An analysis of the capital structure of the largest public BTC holder, Strategy (formerly MicroStrategy), reveals vulnerability during periods of calm. The mechanism for raising funds through perpetual preferred shares (STRF) works effectively only under the condition of constant asset price growth. When the market gets stuck in a narrow range, the company's stock premium shrinks, and along with it, its ability to attract new capital for purchases. This is not just a technical detail; it is a slow strangulation of the core narrative that fuels demand.

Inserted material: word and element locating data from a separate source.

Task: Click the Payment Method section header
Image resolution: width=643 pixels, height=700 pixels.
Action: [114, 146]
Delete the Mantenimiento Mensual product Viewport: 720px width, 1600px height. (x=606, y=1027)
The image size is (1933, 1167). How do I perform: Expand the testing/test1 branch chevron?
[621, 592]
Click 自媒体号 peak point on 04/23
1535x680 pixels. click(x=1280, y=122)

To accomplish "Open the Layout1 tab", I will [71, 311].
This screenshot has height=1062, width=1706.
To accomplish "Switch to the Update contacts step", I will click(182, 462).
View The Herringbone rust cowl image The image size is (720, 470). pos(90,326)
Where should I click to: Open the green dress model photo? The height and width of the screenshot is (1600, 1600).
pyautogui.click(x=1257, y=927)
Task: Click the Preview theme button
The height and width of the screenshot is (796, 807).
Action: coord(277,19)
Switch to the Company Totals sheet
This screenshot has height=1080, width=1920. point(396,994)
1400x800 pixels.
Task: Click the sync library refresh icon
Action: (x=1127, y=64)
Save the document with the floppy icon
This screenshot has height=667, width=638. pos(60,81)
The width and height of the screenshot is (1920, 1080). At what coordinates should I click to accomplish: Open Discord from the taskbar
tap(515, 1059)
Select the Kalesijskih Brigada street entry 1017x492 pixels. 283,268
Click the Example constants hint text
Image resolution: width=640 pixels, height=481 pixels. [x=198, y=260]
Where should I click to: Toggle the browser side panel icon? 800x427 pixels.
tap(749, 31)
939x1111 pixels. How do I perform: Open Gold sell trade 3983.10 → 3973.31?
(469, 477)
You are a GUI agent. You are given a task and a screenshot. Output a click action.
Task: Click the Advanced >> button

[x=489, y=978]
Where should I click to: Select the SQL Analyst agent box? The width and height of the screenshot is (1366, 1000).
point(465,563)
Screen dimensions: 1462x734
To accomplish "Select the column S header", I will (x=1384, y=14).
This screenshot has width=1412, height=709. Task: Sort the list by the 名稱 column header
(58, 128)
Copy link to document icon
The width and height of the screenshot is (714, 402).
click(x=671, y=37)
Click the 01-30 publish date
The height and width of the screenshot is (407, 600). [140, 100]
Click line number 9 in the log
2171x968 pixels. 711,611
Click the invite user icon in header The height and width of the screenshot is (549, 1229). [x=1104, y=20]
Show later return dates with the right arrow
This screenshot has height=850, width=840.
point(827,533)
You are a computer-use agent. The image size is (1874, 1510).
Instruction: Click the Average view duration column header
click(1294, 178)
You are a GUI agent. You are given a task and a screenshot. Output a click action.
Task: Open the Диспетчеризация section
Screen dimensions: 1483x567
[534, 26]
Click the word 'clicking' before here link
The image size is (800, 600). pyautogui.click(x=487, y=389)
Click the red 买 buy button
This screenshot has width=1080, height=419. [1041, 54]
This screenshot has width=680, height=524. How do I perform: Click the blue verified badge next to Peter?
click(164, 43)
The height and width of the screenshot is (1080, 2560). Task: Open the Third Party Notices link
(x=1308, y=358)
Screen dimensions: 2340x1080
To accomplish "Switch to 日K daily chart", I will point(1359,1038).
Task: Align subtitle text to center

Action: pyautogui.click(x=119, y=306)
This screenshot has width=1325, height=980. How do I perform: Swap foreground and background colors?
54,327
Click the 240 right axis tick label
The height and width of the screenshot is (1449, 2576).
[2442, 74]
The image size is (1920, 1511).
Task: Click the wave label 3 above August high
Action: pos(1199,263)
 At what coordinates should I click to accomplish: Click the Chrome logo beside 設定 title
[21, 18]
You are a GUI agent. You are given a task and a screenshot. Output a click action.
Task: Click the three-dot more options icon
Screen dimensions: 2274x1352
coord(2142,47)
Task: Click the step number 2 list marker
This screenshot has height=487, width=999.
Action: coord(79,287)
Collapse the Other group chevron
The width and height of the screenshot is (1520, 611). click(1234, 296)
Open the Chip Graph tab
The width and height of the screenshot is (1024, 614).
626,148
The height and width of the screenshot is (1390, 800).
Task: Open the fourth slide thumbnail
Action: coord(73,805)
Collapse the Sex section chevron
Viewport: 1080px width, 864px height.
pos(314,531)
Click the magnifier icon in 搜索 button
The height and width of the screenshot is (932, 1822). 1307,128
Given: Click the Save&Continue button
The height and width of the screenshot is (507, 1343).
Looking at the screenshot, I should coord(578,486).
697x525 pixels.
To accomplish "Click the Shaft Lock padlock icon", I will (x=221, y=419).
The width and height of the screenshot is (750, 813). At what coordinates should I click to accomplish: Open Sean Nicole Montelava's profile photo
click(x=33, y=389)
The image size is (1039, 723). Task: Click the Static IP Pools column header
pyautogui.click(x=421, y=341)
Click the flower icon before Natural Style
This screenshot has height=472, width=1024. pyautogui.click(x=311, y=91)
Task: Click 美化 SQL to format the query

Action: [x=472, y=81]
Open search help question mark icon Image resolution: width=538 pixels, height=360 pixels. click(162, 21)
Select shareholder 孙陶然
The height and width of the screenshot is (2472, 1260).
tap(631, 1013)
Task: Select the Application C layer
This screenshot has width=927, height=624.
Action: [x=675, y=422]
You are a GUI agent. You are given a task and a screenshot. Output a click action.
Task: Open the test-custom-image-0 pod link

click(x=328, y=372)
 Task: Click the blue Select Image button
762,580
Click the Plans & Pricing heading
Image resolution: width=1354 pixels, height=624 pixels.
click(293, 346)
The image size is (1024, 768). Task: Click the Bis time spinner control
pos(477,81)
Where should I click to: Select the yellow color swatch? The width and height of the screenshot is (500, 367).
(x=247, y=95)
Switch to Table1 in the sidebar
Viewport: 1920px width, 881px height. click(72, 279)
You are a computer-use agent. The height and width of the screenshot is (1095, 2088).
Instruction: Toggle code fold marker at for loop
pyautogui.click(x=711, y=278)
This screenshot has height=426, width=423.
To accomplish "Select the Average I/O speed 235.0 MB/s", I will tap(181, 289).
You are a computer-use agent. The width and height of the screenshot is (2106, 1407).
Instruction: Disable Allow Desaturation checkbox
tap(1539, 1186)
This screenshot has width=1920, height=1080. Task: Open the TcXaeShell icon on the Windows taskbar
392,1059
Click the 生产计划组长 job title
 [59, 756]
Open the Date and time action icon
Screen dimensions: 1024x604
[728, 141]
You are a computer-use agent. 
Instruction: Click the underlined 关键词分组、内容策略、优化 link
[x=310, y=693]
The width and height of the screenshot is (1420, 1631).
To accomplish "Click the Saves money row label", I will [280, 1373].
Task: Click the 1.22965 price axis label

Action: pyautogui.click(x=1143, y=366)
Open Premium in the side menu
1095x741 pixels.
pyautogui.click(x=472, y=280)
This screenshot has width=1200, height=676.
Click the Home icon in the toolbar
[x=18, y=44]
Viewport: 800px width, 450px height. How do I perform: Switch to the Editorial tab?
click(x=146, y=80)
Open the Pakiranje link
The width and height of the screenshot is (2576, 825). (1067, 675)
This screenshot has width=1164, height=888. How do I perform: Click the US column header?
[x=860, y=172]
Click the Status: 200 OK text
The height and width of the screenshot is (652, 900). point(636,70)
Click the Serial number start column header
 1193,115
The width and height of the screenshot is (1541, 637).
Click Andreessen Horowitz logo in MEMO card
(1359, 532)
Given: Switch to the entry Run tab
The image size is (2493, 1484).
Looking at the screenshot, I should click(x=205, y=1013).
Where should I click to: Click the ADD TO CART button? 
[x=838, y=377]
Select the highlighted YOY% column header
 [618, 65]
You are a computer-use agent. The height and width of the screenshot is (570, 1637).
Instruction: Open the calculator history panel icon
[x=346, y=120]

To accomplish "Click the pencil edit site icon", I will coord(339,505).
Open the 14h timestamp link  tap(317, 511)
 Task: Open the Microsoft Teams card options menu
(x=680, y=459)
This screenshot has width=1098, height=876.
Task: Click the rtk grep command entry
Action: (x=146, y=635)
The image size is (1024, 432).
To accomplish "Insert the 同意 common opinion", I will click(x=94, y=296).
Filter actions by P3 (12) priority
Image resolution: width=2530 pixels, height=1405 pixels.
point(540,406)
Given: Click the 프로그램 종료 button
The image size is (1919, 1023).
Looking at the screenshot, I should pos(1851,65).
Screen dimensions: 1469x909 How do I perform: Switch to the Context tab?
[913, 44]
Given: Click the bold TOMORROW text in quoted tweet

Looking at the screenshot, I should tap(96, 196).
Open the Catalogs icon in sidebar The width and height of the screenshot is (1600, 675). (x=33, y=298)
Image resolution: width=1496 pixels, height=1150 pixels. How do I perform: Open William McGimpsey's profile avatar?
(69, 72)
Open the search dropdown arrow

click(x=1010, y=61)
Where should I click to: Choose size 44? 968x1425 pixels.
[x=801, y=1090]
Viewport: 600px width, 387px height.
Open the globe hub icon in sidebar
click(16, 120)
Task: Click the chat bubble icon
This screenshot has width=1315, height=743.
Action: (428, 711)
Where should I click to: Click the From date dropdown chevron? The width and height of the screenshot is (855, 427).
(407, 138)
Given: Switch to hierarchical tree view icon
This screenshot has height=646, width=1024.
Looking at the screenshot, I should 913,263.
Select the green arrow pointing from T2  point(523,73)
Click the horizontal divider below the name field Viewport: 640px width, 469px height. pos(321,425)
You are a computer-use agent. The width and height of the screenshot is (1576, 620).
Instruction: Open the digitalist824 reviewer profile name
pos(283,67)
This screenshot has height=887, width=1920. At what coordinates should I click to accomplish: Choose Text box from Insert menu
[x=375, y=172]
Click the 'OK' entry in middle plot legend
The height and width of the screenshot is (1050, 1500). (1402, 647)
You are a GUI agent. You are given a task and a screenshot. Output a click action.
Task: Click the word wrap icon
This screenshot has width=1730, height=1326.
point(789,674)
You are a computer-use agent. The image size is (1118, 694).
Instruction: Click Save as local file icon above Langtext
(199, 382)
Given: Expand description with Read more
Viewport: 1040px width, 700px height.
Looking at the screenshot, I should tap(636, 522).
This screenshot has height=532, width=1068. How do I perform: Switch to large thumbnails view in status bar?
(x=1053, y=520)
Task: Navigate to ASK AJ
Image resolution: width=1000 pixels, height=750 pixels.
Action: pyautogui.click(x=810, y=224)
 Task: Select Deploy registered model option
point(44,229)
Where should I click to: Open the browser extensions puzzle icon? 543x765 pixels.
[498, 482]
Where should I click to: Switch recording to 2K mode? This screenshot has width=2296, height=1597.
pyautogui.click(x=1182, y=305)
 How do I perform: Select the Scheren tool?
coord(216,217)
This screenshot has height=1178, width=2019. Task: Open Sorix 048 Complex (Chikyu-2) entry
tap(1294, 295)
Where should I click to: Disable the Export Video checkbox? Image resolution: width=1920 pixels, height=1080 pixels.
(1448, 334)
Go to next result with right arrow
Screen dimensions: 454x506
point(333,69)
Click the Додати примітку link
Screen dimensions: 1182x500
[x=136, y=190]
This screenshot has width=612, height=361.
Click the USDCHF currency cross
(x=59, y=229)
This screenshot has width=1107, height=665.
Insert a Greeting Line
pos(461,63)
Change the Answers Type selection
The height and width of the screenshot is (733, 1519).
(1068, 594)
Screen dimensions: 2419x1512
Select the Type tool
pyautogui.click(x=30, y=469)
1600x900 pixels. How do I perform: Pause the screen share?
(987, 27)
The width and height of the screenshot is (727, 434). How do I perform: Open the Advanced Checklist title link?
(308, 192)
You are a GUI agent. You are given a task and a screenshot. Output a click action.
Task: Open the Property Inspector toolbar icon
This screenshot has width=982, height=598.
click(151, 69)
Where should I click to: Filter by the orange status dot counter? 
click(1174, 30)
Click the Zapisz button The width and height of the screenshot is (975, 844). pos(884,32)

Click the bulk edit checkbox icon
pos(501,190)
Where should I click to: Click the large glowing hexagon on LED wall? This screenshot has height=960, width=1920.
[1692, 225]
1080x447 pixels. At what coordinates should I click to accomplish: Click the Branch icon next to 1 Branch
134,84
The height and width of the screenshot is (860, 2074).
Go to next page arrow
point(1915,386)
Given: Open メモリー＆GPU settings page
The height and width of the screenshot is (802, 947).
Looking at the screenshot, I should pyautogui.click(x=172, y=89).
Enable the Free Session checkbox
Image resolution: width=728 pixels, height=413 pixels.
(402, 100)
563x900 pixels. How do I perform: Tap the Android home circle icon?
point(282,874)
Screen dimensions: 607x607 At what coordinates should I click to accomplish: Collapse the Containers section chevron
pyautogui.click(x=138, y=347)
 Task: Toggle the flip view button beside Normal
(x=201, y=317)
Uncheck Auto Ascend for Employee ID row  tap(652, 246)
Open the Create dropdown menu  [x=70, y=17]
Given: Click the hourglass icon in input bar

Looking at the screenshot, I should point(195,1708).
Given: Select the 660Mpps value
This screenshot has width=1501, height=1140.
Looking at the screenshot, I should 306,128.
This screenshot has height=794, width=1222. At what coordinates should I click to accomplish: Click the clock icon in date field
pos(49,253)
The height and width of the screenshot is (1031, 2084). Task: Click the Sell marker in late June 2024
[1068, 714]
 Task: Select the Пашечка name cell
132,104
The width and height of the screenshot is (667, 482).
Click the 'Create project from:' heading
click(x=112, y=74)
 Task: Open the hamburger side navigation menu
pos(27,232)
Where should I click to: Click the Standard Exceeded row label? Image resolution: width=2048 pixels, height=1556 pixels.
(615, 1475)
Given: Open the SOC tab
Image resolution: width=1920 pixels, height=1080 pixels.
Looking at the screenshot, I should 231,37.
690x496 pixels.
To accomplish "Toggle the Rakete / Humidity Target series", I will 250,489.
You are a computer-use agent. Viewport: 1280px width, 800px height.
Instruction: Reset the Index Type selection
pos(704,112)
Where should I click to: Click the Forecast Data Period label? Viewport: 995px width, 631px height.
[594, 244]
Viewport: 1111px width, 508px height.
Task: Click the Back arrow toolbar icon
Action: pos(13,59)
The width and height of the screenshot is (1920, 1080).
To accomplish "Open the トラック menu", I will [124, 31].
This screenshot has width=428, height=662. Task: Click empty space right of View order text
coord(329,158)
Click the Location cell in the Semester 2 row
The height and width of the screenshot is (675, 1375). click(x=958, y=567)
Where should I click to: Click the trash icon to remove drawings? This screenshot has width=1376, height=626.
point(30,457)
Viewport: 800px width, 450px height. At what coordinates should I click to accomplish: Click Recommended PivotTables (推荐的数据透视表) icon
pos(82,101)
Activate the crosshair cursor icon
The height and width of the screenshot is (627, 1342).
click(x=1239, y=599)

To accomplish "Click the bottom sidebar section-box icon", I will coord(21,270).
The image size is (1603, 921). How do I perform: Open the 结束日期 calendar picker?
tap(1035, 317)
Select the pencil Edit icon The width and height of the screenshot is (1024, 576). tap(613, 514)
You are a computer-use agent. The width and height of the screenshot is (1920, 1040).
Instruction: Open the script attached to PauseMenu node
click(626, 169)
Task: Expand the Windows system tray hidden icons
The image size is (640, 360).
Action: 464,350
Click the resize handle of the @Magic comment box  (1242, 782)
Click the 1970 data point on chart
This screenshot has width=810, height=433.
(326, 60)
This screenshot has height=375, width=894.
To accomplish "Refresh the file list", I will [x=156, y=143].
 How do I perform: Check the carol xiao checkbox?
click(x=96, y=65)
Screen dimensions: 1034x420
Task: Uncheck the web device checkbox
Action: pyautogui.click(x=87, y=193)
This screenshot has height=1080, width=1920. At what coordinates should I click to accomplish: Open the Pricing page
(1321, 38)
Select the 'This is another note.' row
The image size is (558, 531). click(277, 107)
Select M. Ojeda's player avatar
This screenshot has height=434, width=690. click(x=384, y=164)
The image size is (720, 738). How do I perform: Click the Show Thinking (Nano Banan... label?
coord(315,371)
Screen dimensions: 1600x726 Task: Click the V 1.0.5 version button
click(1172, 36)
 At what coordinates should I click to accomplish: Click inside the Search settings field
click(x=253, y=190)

The market can survive a sharp decline if faith in a subsequent upward surge remains. But months-long consolidation destroys that faith. Investors lose interest, trading volumes fall, and the story of "digital gold" or "freedom money" begins to seem increasingly dull. Michael Saylor's task now is not just to buy coins, but to give the market a fundamentally new, compelling reason to believe in the asset. Without this, demand will inevitably weaken.

Exhausted Narratives

Over the years of bitcoin's existence, its image has changed: from digital gold to a technology for settlements. But, as practice shows, most old stories today appear completely exhausted. Bitcoin behaved like a tech stock during crises, not like a safe-haven asset. The idea of "freedom money" is losing relevance against the backdrop of the growing popularity of altcoins and the development of DeFi. Even the threats of quantum computing are becoming more tangible, undermining the basic principles of security.

We are witnessing a gradual erosion of the original ideas. The concepts of "energy value" and "freedom money" are fading into the past. Saylor promotes ideas of bitcoin banking and digital lending, but these concepts are too complex for mass perception. The market longs for the times when bitcoin's main message was freedom — simple, powerful, and understandable to everyone.

Expert comment: The market is currently in a phase of searching for a new "meaning." Without a powerful catalyst that can compete in impact with the launch of spot ETFs or the arrival of a pro-cryptocurrency administration in the US, a prolonged sideways movement could become the worst scenario for bitcoin. It doesn't just "kill" the price; it destroys the faith on which the entire ecosystem rests.